Your answer should be the records, restated word for word.

Exercise inputs |
*** Begin section ***

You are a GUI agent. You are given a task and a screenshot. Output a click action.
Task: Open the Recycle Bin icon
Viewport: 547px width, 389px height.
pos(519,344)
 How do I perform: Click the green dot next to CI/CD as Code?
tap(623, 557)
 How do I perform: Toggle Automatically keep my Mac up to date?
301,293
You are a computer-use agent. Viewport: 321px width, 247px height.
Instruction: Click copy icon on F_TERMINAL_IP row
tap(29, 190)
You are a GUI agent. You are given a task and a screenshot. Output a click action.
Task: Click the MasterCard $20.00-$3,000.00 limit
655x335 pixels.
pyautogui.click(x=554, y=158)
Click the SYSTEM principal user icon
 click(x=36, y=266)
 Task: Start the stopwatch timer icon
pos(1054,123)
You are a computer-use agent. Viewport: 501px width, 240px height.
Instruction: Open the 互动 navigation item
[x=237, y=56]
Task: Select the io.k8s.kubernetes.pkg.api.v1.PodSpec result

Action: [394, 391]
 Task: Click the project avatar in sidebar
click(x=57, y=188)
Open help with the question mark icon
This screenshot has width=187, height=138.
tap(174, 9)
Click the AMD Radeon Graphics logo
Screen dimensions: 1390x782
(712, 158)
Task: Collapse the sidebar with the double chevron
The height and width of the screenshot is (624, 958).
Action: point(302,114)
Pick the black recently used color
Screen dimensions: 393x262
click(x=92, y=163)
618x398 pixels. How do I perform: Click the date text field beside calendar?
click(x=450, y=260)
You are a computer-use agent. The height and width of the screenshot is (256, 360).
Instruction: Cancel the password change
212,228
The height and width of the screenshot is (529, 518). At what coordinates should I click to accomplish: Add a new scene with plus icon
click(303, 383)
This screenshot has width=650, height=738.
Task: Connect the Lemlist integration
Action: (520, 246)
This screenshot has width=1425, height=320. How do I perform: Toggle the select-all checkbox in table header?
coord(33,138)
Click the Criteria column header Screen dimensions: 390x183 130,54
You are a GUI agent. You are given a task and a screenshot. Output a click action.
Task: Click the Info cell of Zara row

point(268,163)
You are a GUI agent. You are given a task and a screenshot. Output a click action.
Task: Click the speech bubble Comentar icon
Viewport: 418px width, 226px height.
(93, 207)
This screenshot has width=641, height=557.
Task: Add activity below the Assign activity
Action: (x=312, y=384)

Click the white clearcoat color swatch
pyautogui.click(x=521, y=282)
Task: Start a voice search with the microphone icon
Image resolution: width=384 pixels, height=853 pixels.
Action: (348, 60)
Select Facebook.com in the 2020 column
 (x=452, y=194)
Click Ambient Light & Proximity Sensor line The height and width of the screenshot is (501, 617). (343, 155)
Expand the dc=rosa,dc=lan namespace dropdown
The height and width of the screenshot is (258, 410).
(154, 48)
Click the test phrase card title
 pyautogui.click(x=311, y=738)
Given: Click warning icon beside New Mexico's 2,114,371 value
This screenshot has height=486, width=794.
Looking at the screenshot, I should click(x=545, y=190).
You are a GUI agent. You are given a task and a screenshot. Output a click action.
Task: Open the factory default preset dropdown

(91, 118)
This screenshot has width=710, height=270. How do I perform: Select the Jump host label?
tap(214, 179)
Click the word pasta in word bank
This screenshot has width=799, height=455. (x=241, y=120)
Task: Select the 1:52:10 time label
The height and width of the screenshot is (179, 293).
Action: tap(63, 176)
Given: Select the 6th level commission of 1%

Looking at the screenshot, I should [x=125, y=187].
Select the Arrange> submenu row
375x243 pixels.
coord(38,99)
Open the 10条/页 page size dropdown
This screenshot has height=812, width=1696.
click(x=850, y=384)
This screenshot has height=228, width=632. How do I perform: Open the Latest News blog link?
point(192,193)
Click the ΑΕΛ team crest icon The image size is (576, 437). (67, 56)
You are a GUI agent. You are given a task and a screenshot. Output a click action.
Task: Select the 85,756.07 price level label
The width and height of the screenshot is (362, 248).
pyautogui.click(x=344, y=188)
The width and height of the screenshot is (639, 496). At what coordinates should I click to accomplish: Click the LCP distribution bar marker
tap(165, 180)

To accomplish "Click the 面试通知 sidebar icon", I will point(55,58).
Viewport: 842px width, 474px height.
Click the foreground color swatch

*** End section ***

Answer to the exercise |
You are a GUI agent. You are given a task and a screenshot. Output a click action.
Task: Open the Recycle Bin icon
Viewport: 547px width, 389px height.
pos(519,344)
 How do I perform: Click the green dot next to CI/CD as Code?
tap(623, 557)
 How do I perform: Toggle Automatically keep my Mac up to date?
301,293
You are a computer-use agent. Viewport: 321px width, 247px height.
Instruction: Click copy icon on F_TERMINAL_IP row
tap(29, 190)
You are a GUI agent. You are given a task and a screenshot. Output a click action.
Task: Click the MasterCard $20.00-$3,000.00 limit
655x335 pixels.
pyautogui.click(x=554, y=158)
Click the SYSTEM principal user icon
 click(x=36, y=266)
 Task: Start the stopwatch timer icon
pos(1054,123)
You are a computer-use agent. Viewport: 501px width, 240px height.
Instruction: Open the 互动 navigation item
[x=237, y=56]
Task: Select the io.k8s.kubernetes.pkg.api.v1.PodSpec result

Action: [394, 391]
 Task: Click the project avatar in sidebar
click(x=57, y=188)
Open help with the question mark icon
This screenshot has width=187, height=138.
tap(174, 9)
Click the AMD Radeon Graphics logo
Screen dimensions: 1390x782
(712, 158)
Task: Collapse the sidebar with the double chevron
The height and width of the screenshot is (624, 958).
Action: point(302,114)
Pick the black recently used color
Screen dimensions: 393x262
click(x=92, y=163)
618x398 pixels. How do I perform: Click the date text field beside calendar?
click(x=450, y=260)
You are a computer-use agent. The height and width of the screenshot is (256, 360).
Instruction: Cancel the password change
212,228
The height and width of the screenshot is (529, 518). At what coordinates should I click to accomplish: Add a new scene with plus icon
click(303, 383)
This screenshot has width=650, height=738.
Task: Connect the Lemlist integration
Action: (520, 246)
This screenshot has width=1425, height=320. How do I perform: Toggle the select-all checkbox in table header?
coord(33,138)
Click the Criteria column header Screen dimensions: 390x183 130,54
You are a GUI agent. You are given a task and a screenshot. Output a click action.
Task: Click the Info cell of Zara row

point(268,163)
You are a GUI agent. You are given a task and a screenshot. Output a click action.
Task: Click the speech bubble Comentar icon
Viewport: 418px width, 226px height.
(93, 207)
This screenshot has width=641, height=557.
Task: Add activity below the Assign activity
Action: (x=312, y=384)

Click the white clearcoat color swatch
pyautogui.click(x=521, y=282)
Task: Start a voice search with the microphone icon
Image resolution: width=384 pixels, height=853 pixels.
Action: (348, 60)
Select Facebook.com in the 2020 column
 (x=452, y=194)
Click Ambient Light & Proximity Sensor line The height and width of the screenshot is (501, 617). (343, 155)
Expand the dc=rosa,dc=lan namespace dropdown
The height and width of the screenshot is (258, 410).
(154, 48)
Click the test phrase card title
 pyautogui.click(x=311, y=738)
Given: Click warning icon beside New Mexico's 2,114,371 value
This screenshot has height=486, width=794.
Looking at the screenshot, I should click(x=545, y=190).
You are a GUI agent. You are given a task and a screenshot. Output a click action.
Task: Open the factory default preset dropdown

(91, 118)
This screenshot has width=710, height=270. How do I perform: Select the Jump host label?
tap(214, 179)
Click the word pasta in word bank
This screenshot has width=799, height=455. (x=241, y=120)
Task: Select the 1:52:10 time label
The height and width of the screenshot is (179, 293).
Action: tap(63, 176)
Given: Select the 6th level commission of 1%

Looking at the screenshot, I should [x=125, y=187].
Select the Arrange> submenu row
375x243 pixels.
coord(38,99)
Open the 10条/页 page size dropdown
This screenshot has height=812, width=1696.
click(x=850, y=384)
This screenshot has height=228, width=632. How do I perform: Open the Latest News blog link?
point(192,193)
Click the ΑΕΛ team crest icon The image size is (576, 437). (67, 56)
You are a GUI agent. You are given a task and a screenshot. Output a click action.
Task: Select the 85,756.07 price level label
The width and height of the screenshot is (362, 248).
pyautogui.click(x=344, y=188)
The width and height of the screenshot is (639, 496). At what coordinates should I click to accomplish: Click the LCP distribution bar marker
tap(165, 180)

To accomplish "Click the 面试通知 sidebar icon", I will point(55,58).
Viewport: 842px width, 474px height.
Click the foreground color swatch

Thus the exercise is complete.